Friday, 2 November 2012

Him, Me, Us


               Having a boyfriend for a housemate has enabled me to learn much about myself, him and us. Today I've spent time with Aunty/Godmother, Uncle and 3 youngest cousins (can’t say littlest as they are all taller than me now).  While we were out I left them in a charity shop while I ran off to a future brand to buy boyfriend new socks. Now this is the first time I can think of that I've bought boyfriend clothing for necessity – rather than as a present. I commented on this to Aunty when I returned after successfully purchasing socks – though still waiting to see if Boyfriend likes them. I’m now obviously in a grown up relationship!
                I've just got back from Sweden (which is what I kinda assumed today’s blog would be about) but I’m not really going to tell you about that today. When I was away though Boyfriend has had some big decisions to make – similar to deciding to take current job which is why he came housemate too while I was at Soul Survivor. This time it was the consequences of a phone call that probably happened while I was in the air to ask if he wanted to look around a house! I know he wished I’d been around this week, in the same way I feel when at Christian events and it feels like God is doing big stuff – Boyfriend is such a big part of me that he should be there. Boyfriend does seem to make big decisions about life when we aren't together – we got together after a weekend of soul searching and big questions at Tresaith – when I was having similar thoughts at a youth weekend.

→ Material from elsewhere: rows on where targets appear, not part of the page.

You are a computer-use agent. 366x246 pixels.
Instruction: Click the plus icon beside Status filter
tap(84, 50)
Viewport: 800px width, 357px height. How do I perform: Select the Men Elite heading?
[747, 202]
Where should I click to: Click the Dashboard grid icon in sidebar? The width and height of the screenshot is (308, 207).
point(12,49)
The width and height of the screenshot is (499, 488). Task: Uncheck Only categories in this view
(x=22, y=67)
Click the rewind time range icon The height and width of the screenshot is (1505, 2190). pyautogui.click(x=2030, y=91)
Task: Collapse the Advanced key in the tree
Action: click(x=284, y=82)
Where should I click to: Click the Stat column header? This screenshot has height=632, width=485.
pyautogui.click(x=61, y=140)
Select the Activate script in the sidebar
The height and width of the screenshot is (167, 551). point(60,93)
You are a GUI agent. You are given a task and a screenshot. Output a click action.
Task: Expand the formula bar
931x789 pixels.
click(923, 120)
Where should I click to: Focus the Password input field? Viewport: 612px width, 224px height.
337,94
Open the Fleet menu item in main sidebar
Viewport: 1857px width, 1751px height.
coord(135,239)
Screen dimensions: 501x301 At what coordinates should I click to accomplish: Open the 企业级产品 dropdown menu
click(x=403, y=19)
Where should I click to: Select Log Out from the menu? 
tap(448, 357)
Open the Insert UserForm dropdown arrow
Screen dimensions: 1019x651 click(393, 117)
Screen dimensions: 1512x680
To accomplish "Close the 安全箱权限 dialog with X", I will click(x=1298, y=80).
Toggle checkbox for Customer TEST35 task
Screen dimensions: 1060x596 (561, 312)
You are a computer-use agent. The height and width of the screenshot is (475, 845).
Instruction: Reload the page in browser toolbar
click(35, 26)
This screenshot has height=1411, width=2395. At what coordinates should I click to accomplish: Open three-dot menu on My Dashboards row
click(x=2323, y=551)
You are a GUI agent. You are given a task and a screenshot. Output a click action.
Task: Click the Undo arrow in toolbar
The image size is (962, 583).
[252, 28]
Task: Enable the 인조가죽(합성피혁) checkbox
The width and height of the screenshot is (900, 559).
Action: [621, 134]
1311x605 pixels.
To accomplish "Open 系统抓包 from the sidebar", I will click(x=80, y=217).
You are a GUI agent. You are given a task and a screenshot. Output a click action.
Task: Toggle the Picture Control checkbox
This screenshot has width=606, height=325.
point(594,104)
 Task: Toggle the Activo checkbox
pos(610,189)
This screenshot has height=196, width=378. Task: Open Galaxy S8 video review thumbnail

Like I said the interview was when I was in Stafford and now a house while I was in Sweden – maybe if I go away for longer he’ll decide to marry me!
                We had a very weekendy weekend a couple of weeks ago. Saturday started with a mad rush to find a postbox to send my Grandad a 70th birthday card. The afternoon included a trip to the supermarket, a diy shop and a fabric shop, and boyfriend cleaned the kitchen.
                I’m very lucky to have a boyfriend who puts up with my stress, last night my car wasn't starting and he just sat there rubbing my back and offering me garlic bread! I love being an ‘us’ with him. It’s funny for years we've mocked our friends who have lived near each other who couldn't cope with a few days apart and I don’t think we have turned into them, but it was very nice to be back in his arms yesterday after just 80ish hours apart. It will be interesting to find a new normal with him living nearby but not just in the other room. Living together has taught me a lot about us, it’s made me even more certain that boyfriend is the one I want to spend my life with.  We complement each other, him chopping, me cooking, him washing up, me putting away, though we are both messy – he blames me, but if it really bothered him he’d tidy it! I’m bossy and he’s dealing with that, he’s laid back and I’m dealing with that. I’ve learnt he can’t do mornings, so not to expect breakfast in bed, he’s learnt that when I’m tired I’m no use to anyone, not to annoy me when I’m driving and I've learnt not to bother moving the shower head any lower cos it’s just a waste of time. He has though come round to my way of putting the toilet paper on the holder.
                It’s going to be strange when he’s moved out, living alone again, but this time I know it’s not forever, cos one day we’ll move in together, for good.